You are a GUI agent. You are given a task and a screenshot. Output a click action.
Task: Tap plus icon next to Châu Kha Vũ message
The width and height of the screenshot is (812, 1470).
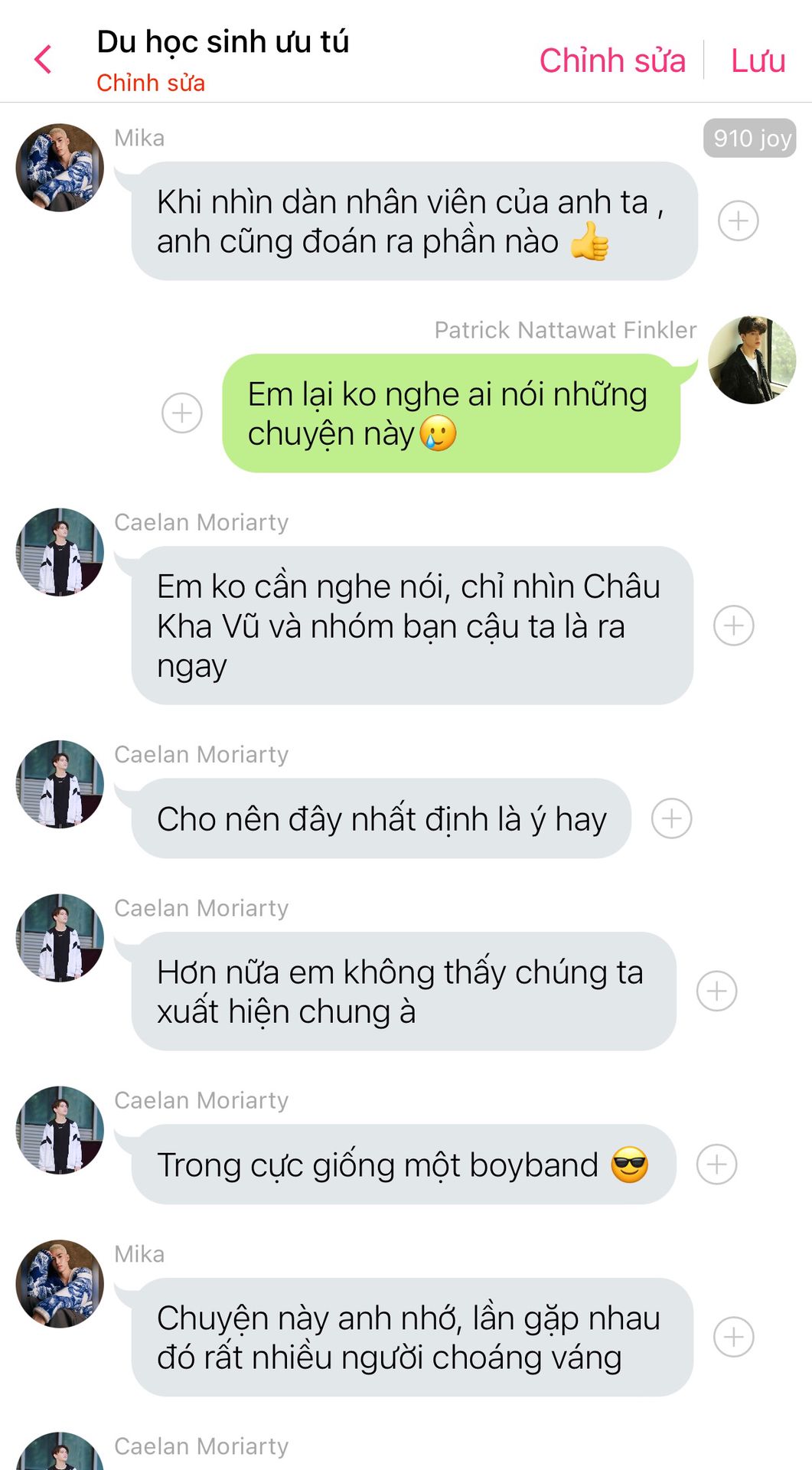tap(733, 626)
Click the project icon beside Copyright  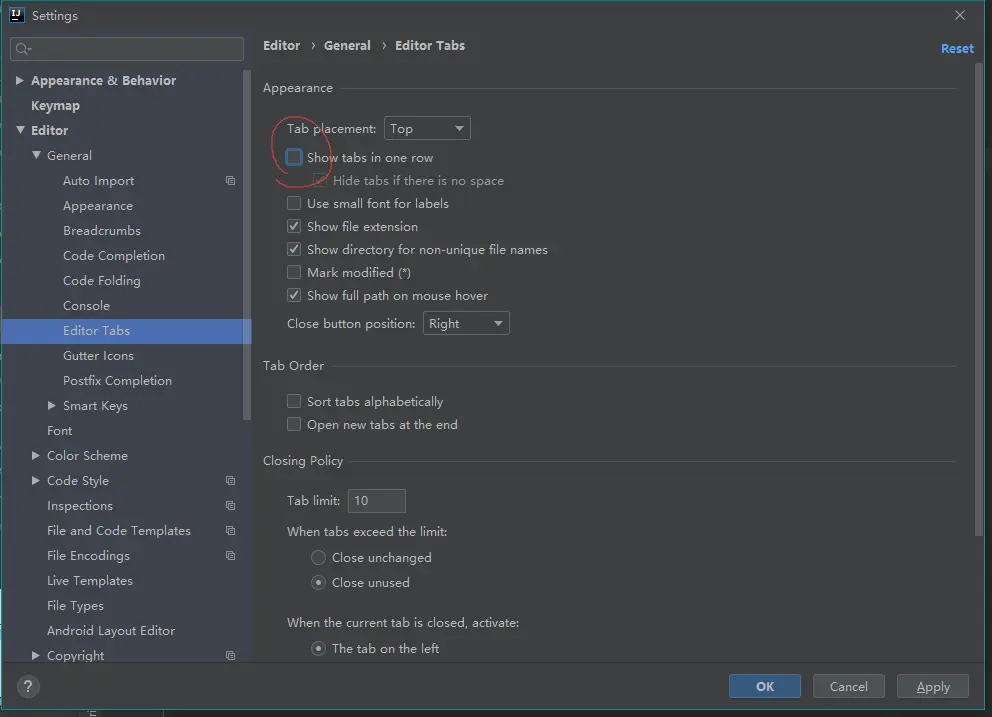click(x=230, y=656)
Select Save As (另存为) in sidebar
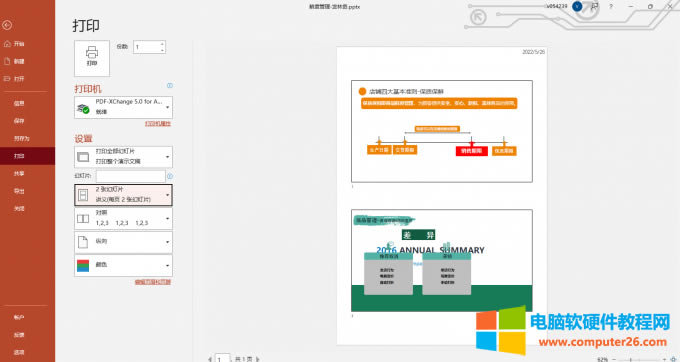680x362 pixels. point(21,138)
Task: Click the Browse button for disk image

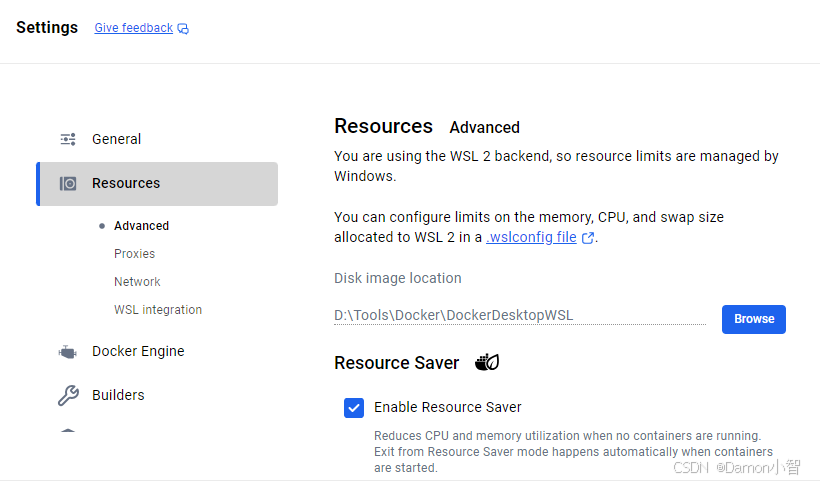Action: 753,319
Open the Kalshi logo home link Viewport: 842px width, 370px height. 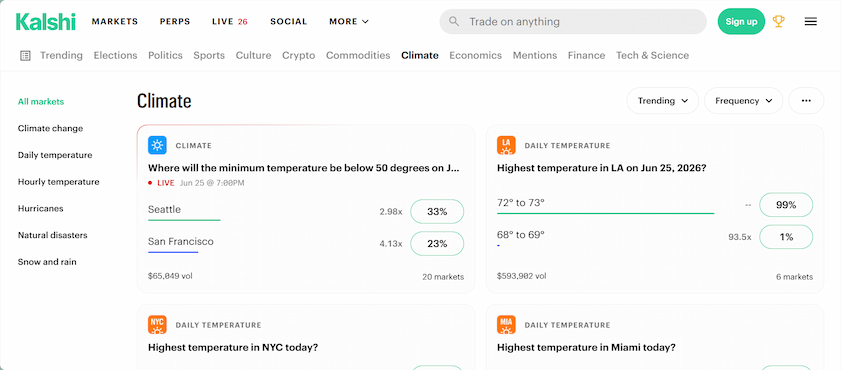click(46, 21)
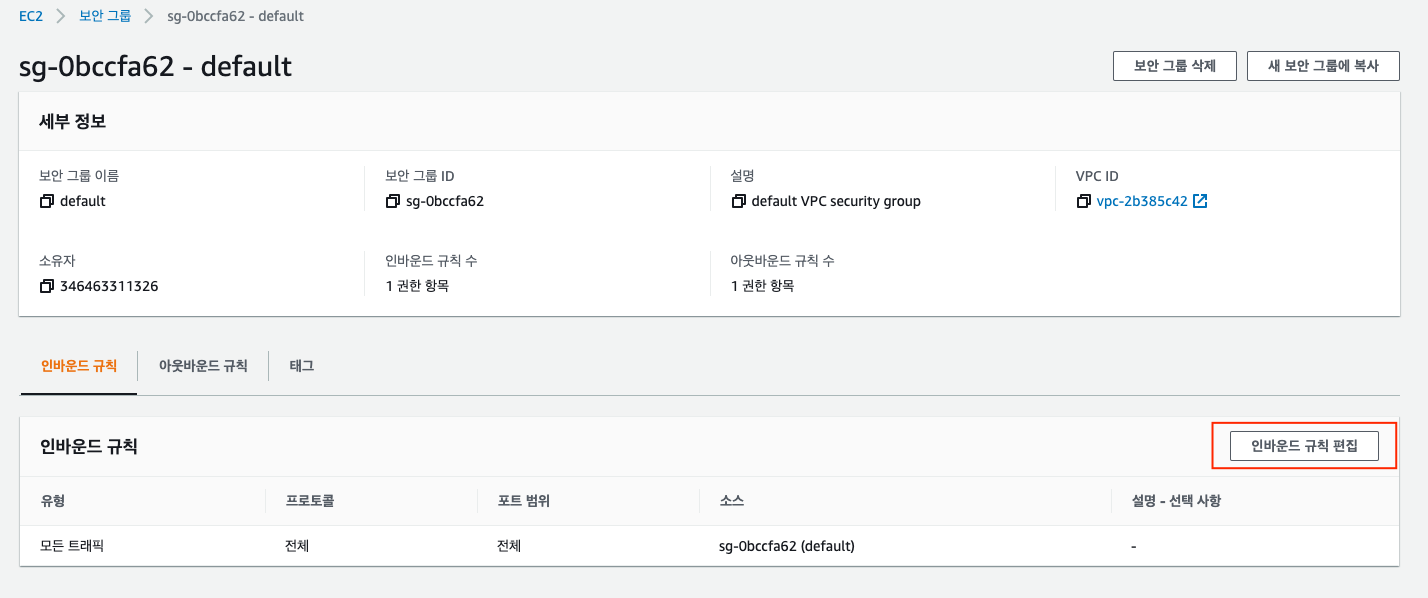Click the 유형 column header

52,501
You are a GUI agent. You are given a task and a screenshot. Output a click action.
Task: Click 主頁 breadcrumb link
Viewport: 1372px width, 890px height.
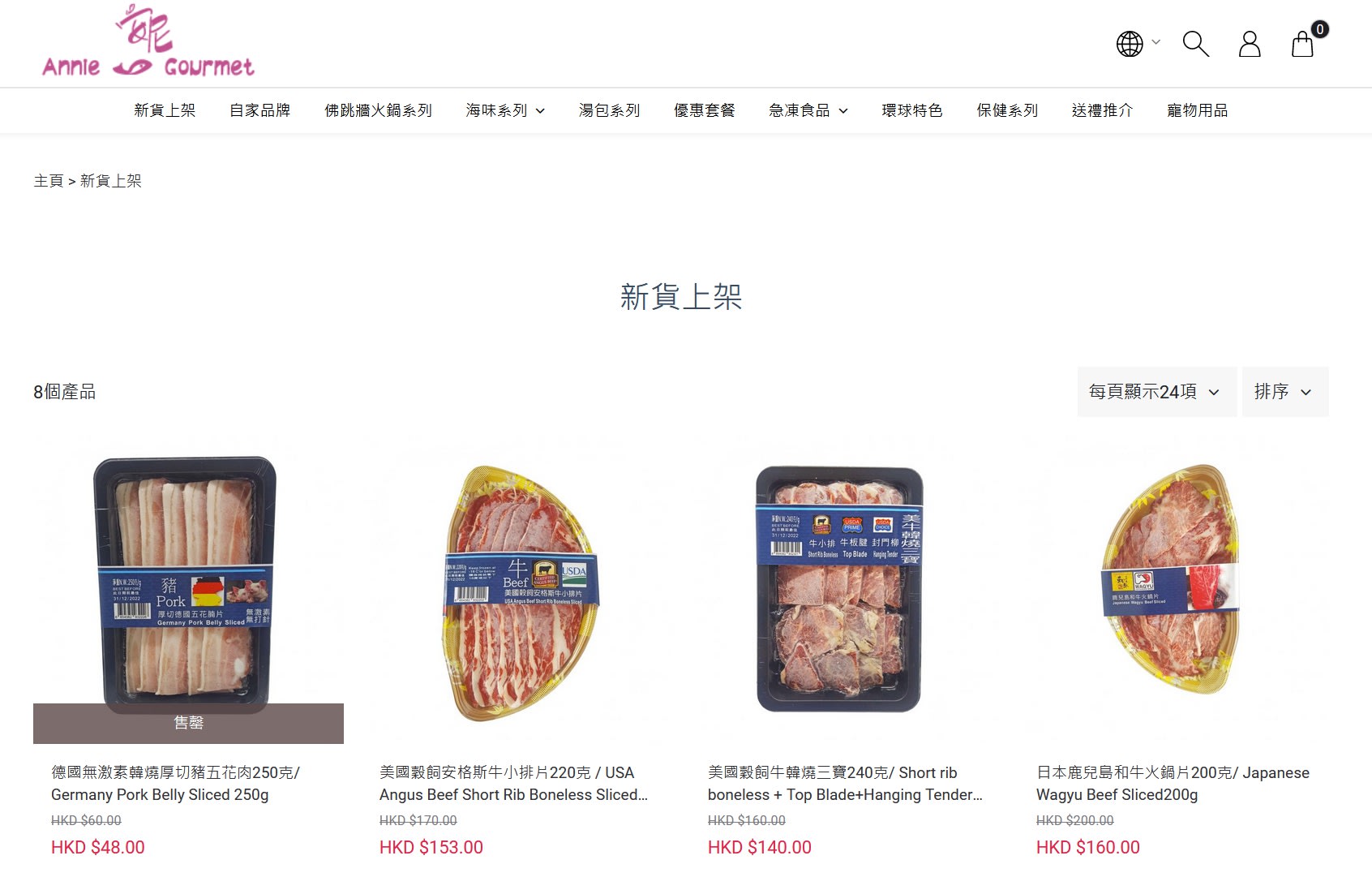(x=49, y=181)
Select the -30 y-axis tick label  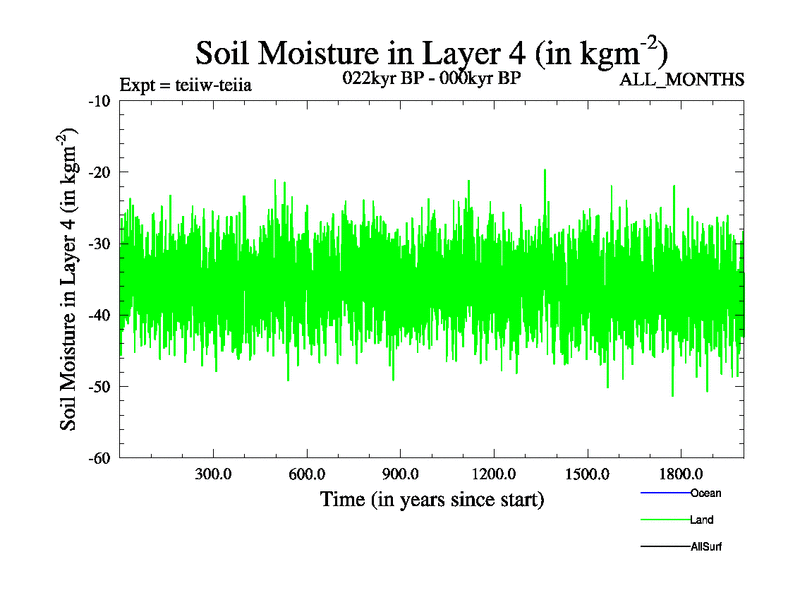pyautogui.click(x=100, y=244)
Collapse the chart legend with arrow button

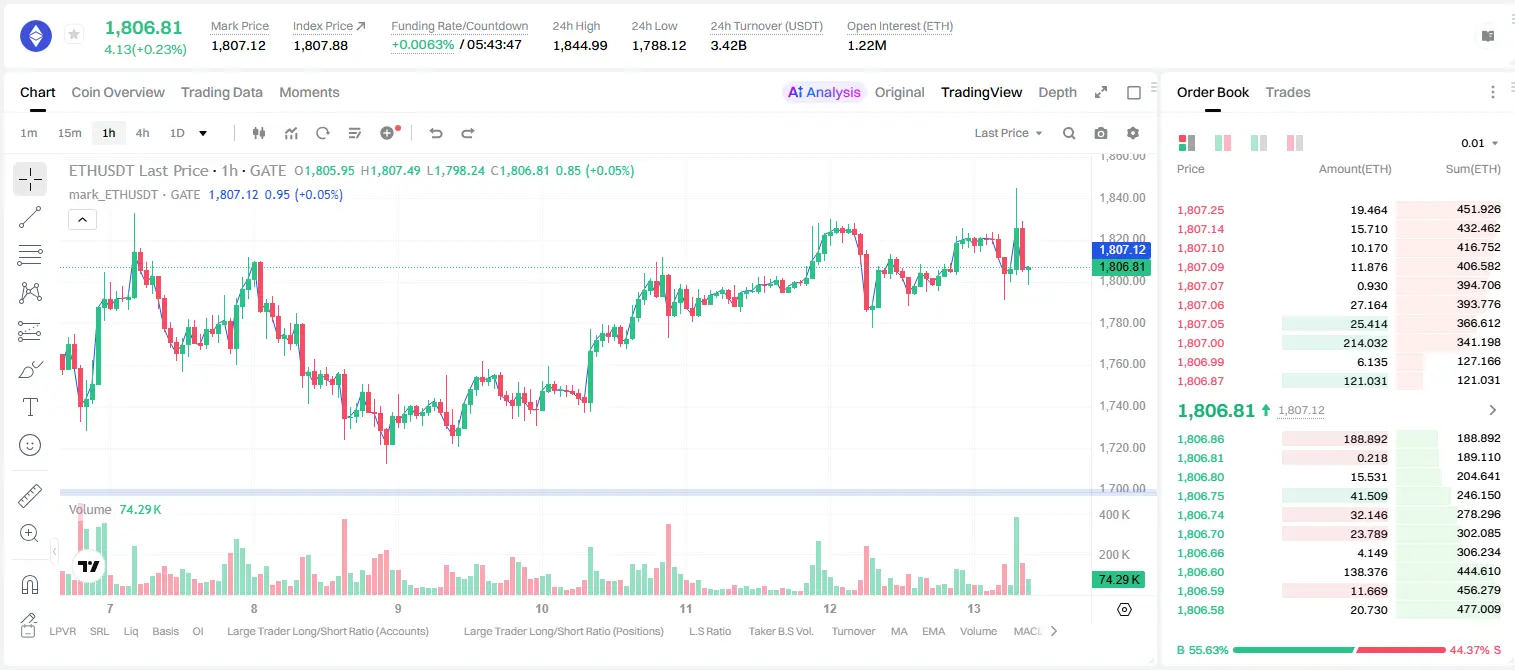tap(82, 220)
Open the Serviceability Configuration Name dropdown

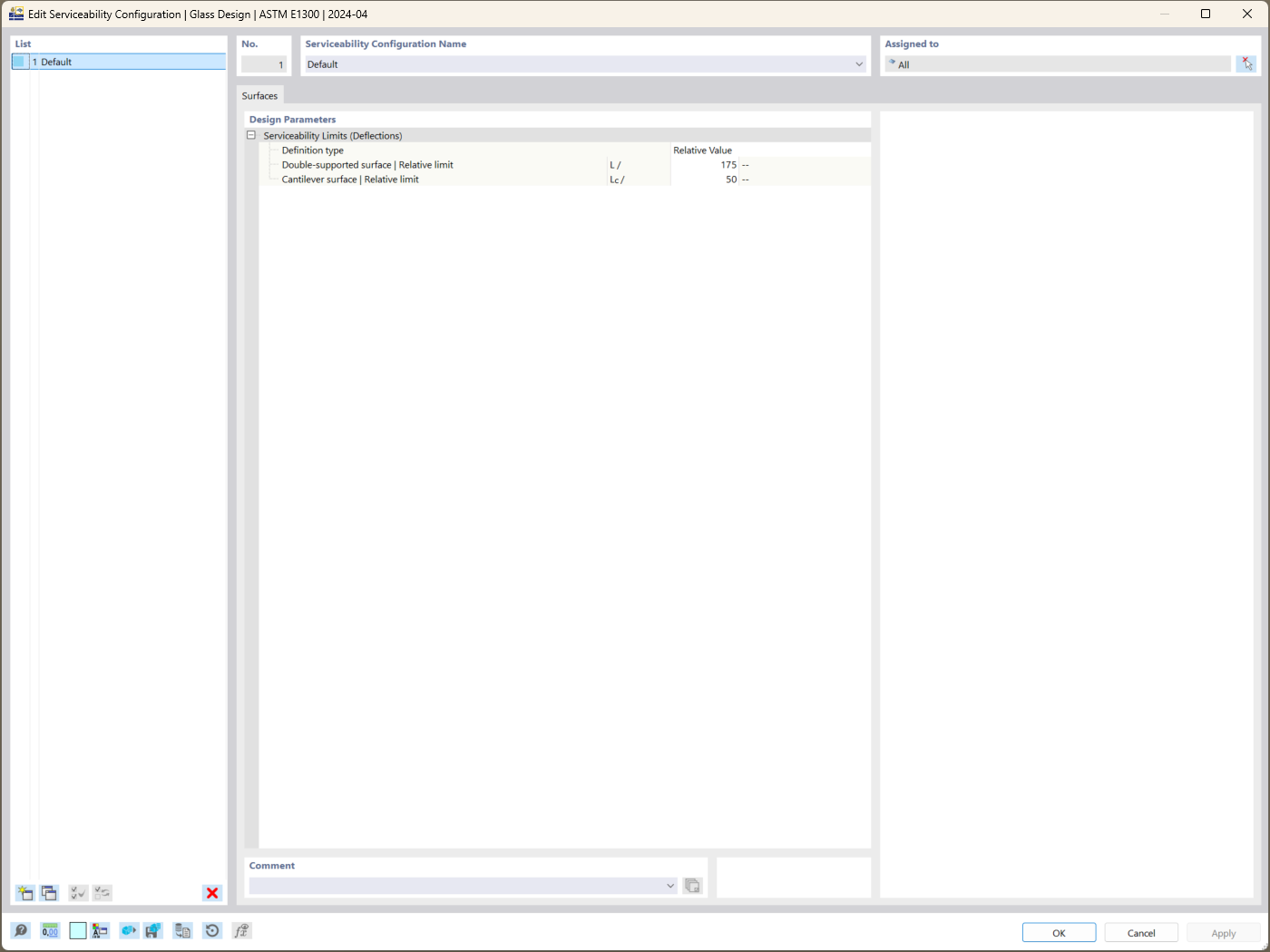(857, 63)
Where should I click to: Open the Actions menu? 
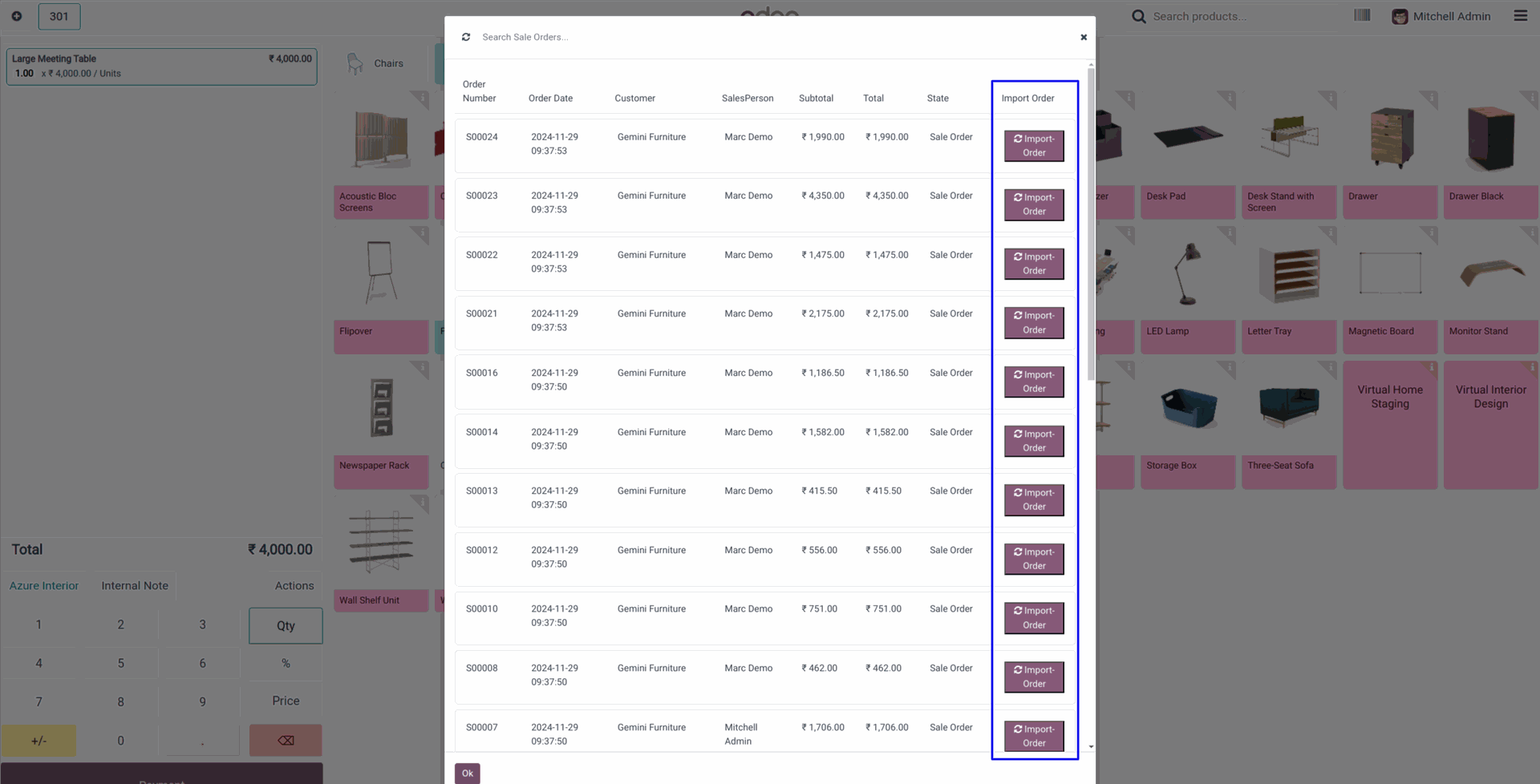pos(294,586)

Your assignment: Beginning with the line that contains "Open the Serviceability", output every line down to the last line of the entries above exactly as written, apart from the pictures.

Output of the task:
Open the Serviceability Configuration Name dropdown

(857, 63)
Where should I click to: Open the Actions menu? 
pos(294,586)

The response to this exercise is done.